= WHAT TO DO =
Restate word for word the lines below from the one that has "The height and width of the screenshot is (432, 703)." through the one that has "Task: Click the", keeping both and dropping all pictures.

= SUPPLIED RECORDS =
[Start of Attachment]
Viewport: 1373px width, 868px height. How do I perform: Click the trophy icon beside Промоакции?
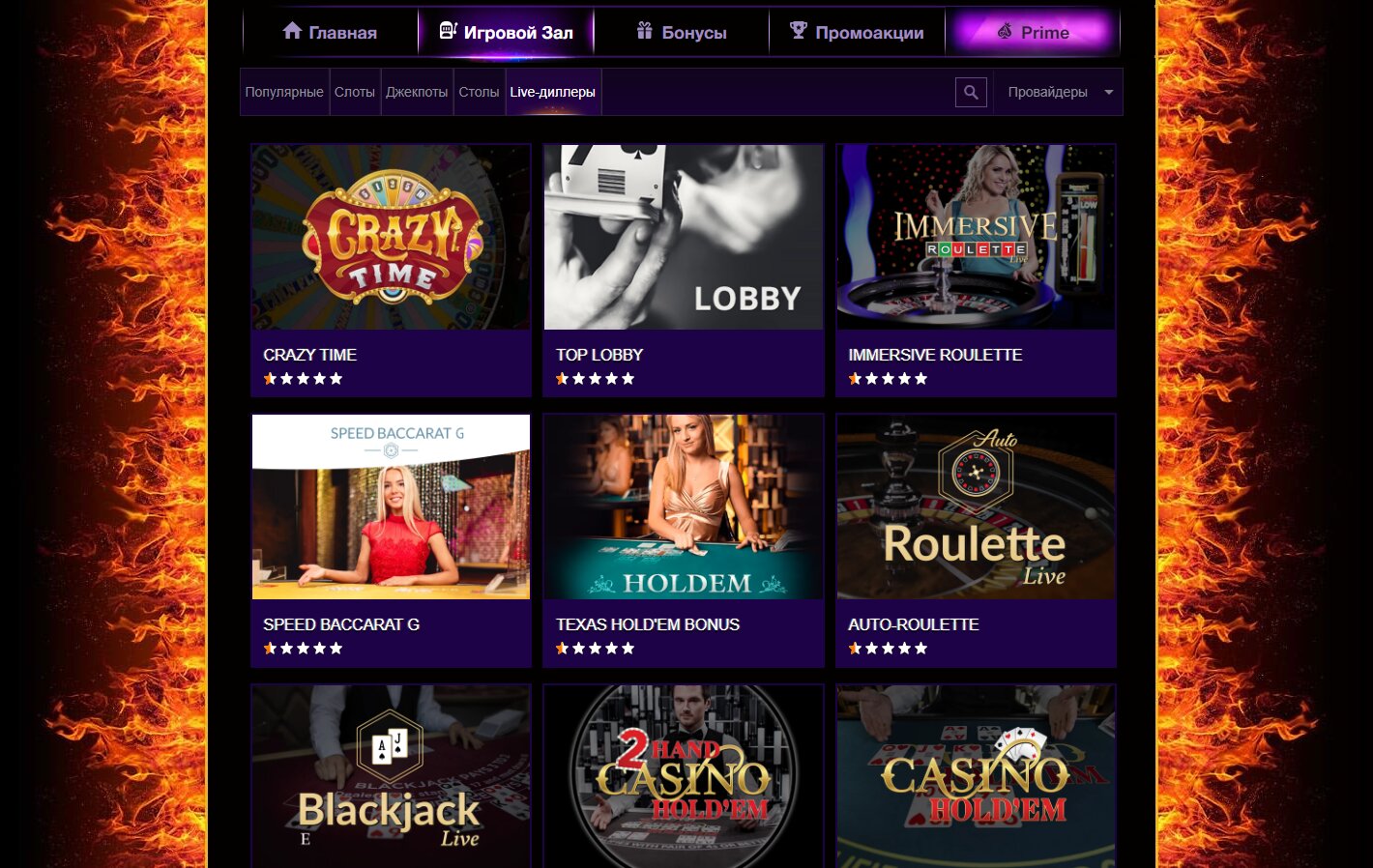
[End of Attachment]
[Start of Attachment]
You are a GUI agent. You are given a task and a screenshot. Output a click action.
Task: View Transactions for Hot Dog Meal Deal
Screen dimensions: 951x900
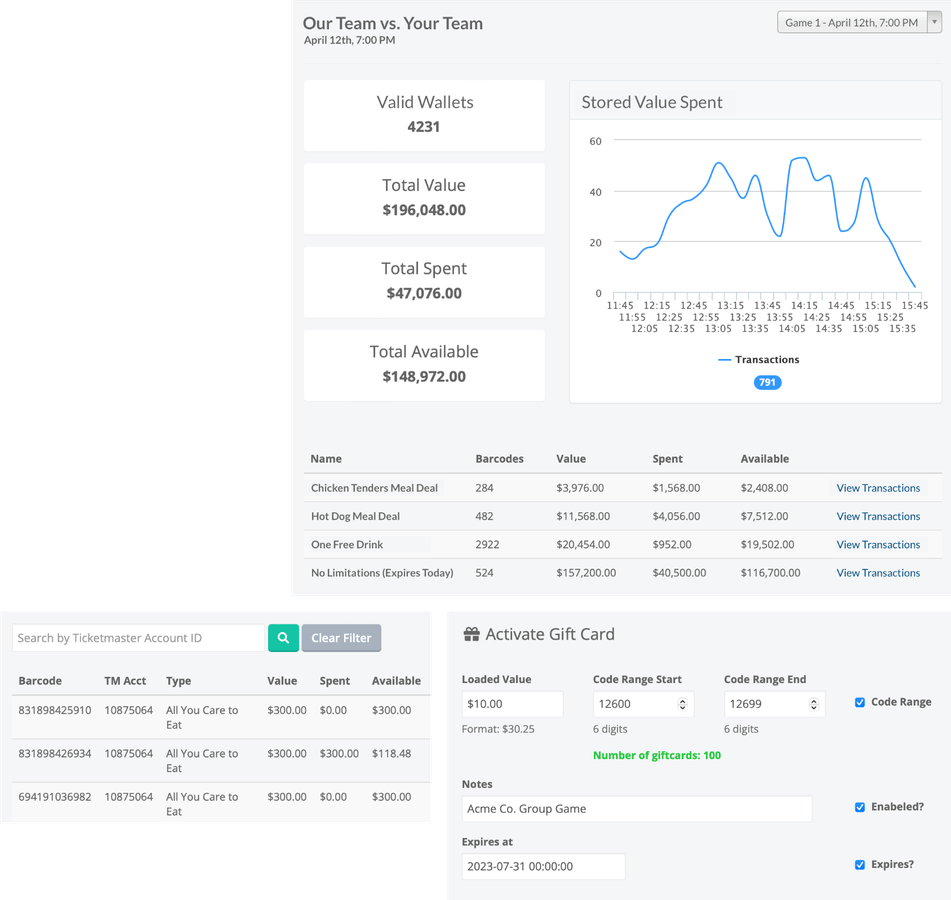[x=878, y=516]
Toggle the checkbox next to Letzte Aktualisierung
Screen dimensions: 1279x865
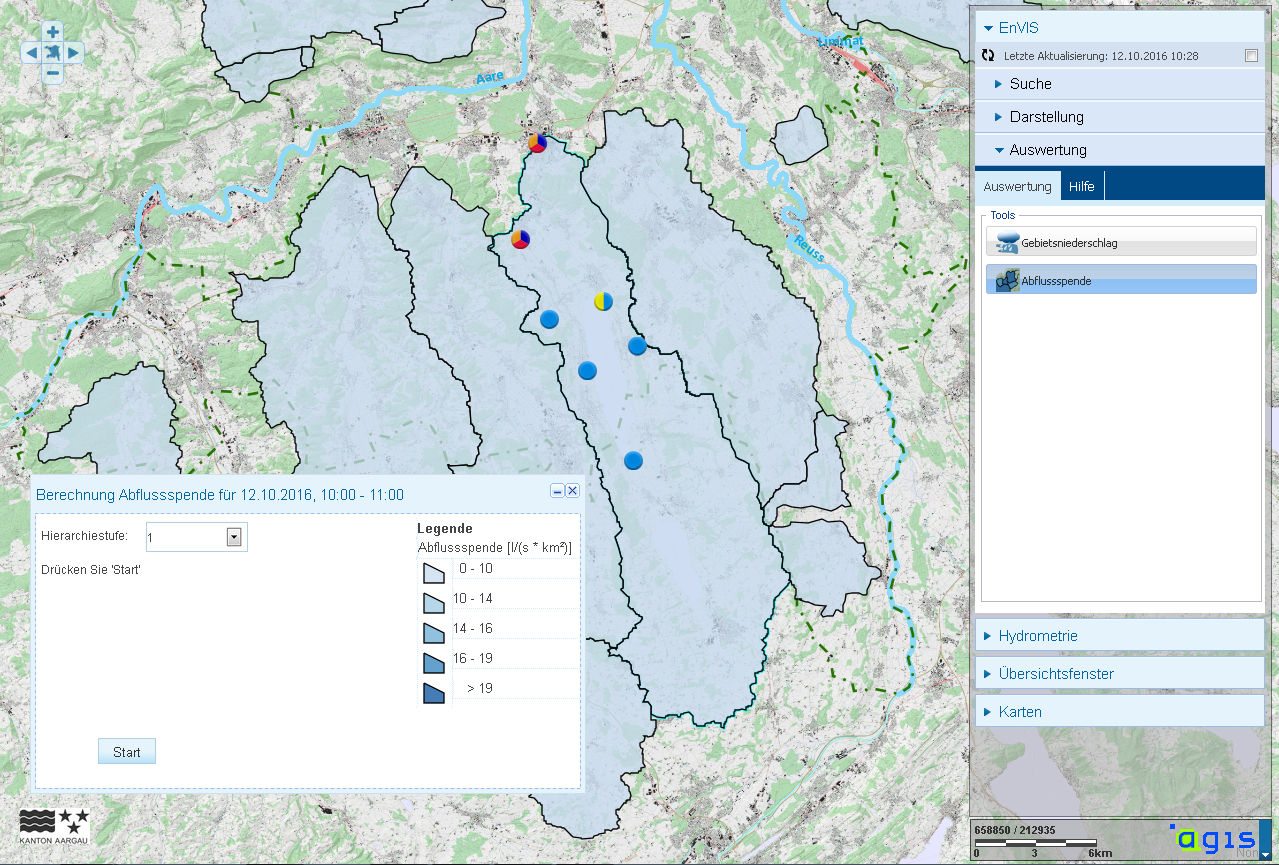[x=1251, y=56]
[End of Attachment]
[Start of Attachment]
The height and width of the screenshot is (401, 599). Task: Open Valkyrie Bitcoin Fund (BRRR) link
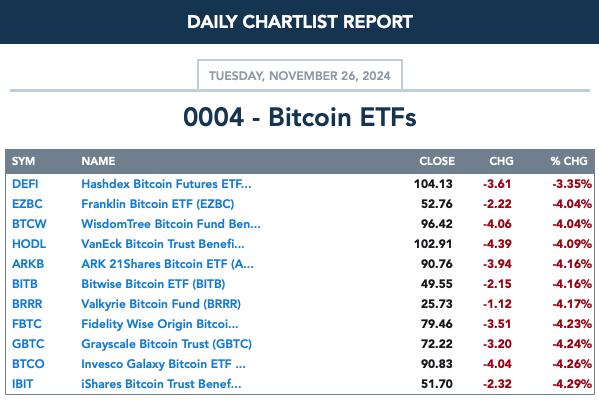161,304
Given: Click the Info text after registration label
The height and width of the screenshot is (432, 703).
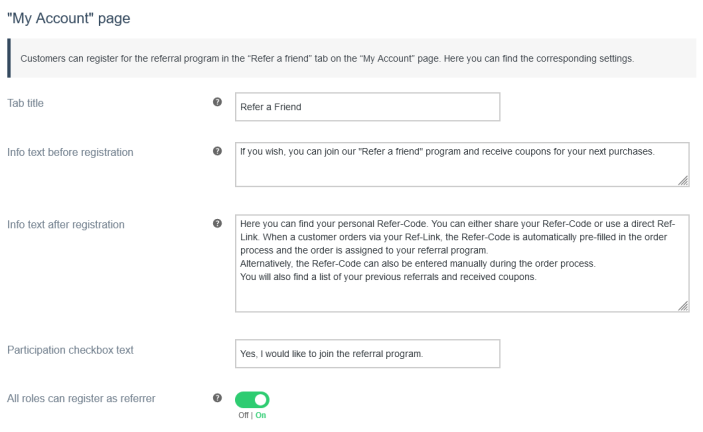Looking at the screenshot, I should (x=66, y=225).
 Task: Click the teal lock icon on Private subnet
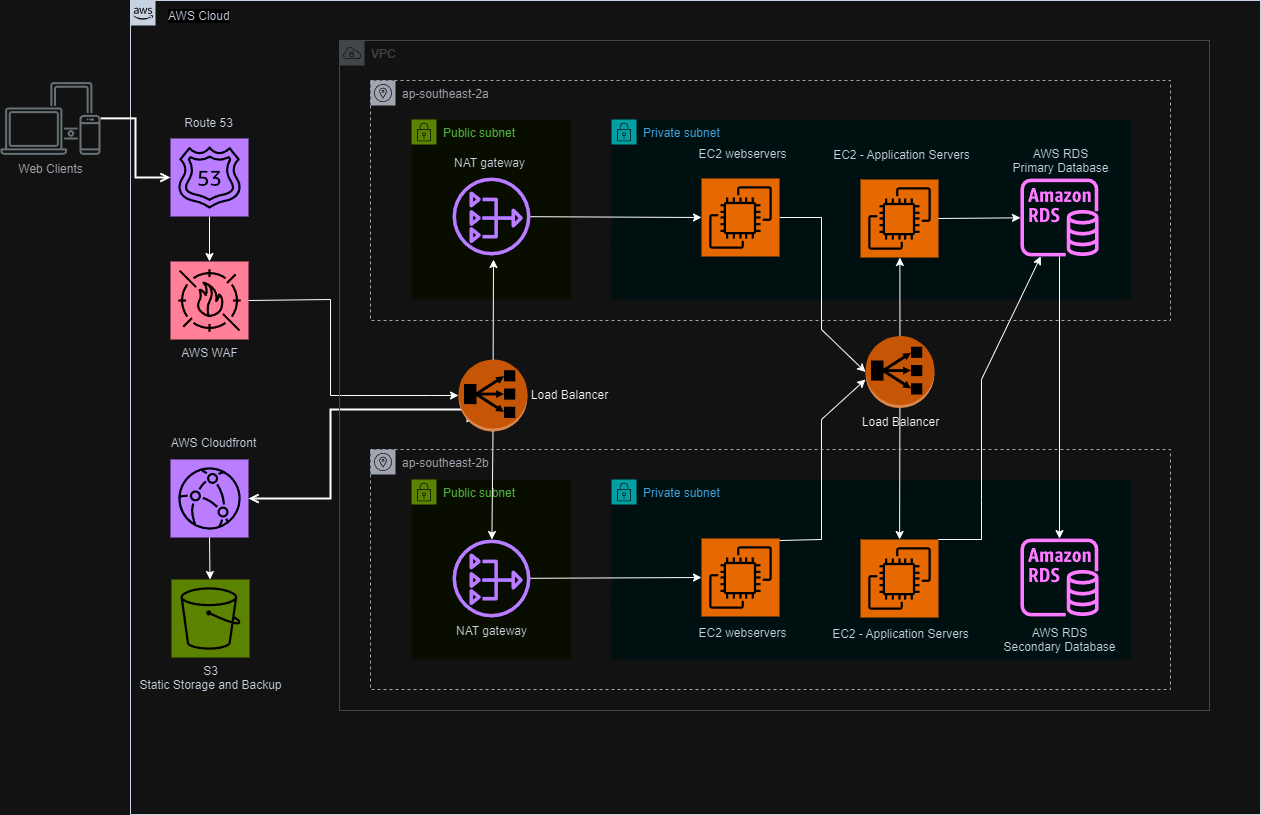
[End of Attachment]
= TASK ANSWER =
The height and width of the screenshot is (432, 703).
Looking at the screenshot, I should (x=66, y=225).
 Task: Click the teal lock icon on Private subnet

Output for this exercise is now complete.